Badía era santo y seña del Reus desde la Segunda B, desde su ascenso histórico hace cuatro temporadas bajo la dirección técnica del exzaragocista Natxo González. Linares había llegado el pasado verano al club catalán, procedente del Oviedo. Los dos, el '1' y el '9', han ejercido en el corto espacio de tiempo que compartieron en la caseta reusense de piezas claves del equipo de este año, capolado prematura e históricamente por la LFP por culpa de sus dirigentes. El guardameta y el goleador respondieron perfectamente a su rol en un bloque que, no se olvide, cuando fue despedido de la liga no estaba en puestos de descenso, como nunca lo ha estado con anterioridad

Badía, uno de los porteros más cualificados en los últimos dos años y medio en la división de plata, había participado en 19 partidos ligueros de los 21 del Reus (los dos últimos, ya en pleno conflicto con la propiedad de club encabezada por el polémico empresario Joan Oliver, los jugó su suplente Freixanet). El cancerbero, como en los años precedentes, dio un buen rendimiento.

Y Linares, fichado para ser uno de los puntales goleadores de la delantera rojinegra, tuvo que aglutinar en exclusiva ese rol al no ser permitida la inscripción del serbio Lekic, el 31 de agosto, por parte de la LFP, que ya descubrió entonces el fregado que se avecinaba en los despachos del club de la provincia de Tarragona. Cuando el Reus desapareció de la circulación en enero, Linares llevaba 4 goles en los 18 partidos que jugó allí. Los primeros no los pudo jugar por no tener la ficha diligenciada, entre ellos el de la jornada 2ª contra el Real Zaragoza. Y en el último, con motivo de su decisión explícita de querer abandonar el Reus y fichar por el club aragonés, ya no fue ni citado. 

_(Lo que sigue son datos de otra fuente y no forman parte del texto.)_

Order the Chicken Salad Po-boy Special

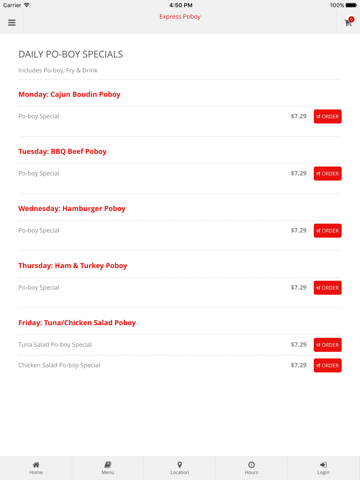click(x=328, y=365)
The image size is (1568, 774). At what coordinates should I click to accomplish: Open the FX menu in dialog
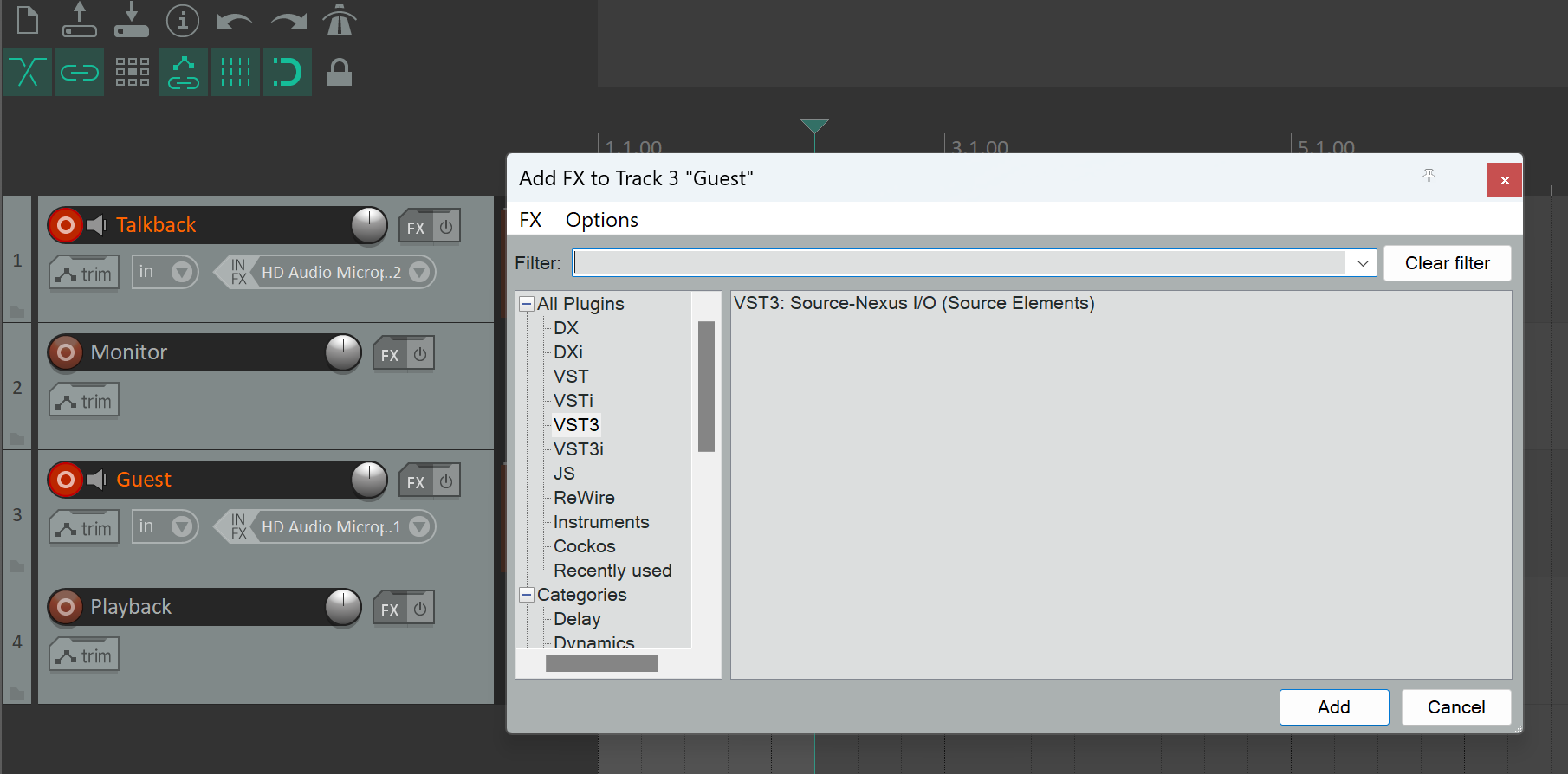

Con la marcha del Reus por el sumidero, Linares, el primero que movió ficha en aquel alborotado vestuario, cumplió su deseo y se convirtió en delantero del Real Zaragoza, su club de toda la vida (Miguel es de Fuentes de Ebro). Y, progresivamente, en las fechas siguientes, todos sus compañeros de aquel abollado Reus fueron buscándose la vida dentro y fuera de España. Badía (junto con el central Olmo, el capitán reusense), se colocó en el Elche, que andaba buscando portero desesperadamente.

Y el devenir de la vida junta a los dos, al '1' y al '9' del finiquitado Reus Deportiu, este sábado en La Romareda. De colegas durante 6 meses, Badía y Linares pasarán a ser en este crucial partido por la permanencia rivales, adversarios, enemigos. Y, además, directos. Sus posiciones en el césped así lo sugieren. Linares tendrá por objetivo supremo batir a Badía. A su aliado hasta hace nada sobre el césped. Con quien defendía saques de esquina y faltas en contra de la portería rojinegra (como el de la foto, ante el Osasuna). 

Es la singular desembocadura profesional de estos dos futbolistas. Un reencuentro atípico sobre un terreno de juego por todos los antecedentes y causas que lo han propiciado. De no haber mediado el lío del Reus, Badía y Linares hubiesen vuelto a La Romareda dentro de un mes, juntos en el mismo autobús y en el mismo hotel, para jugar con el club catalán. Ahora, sin embargo, lo harán por separado, cada uno en un equipo diferente y teniendo que ir el uno a por el otro con fiereza deportiva.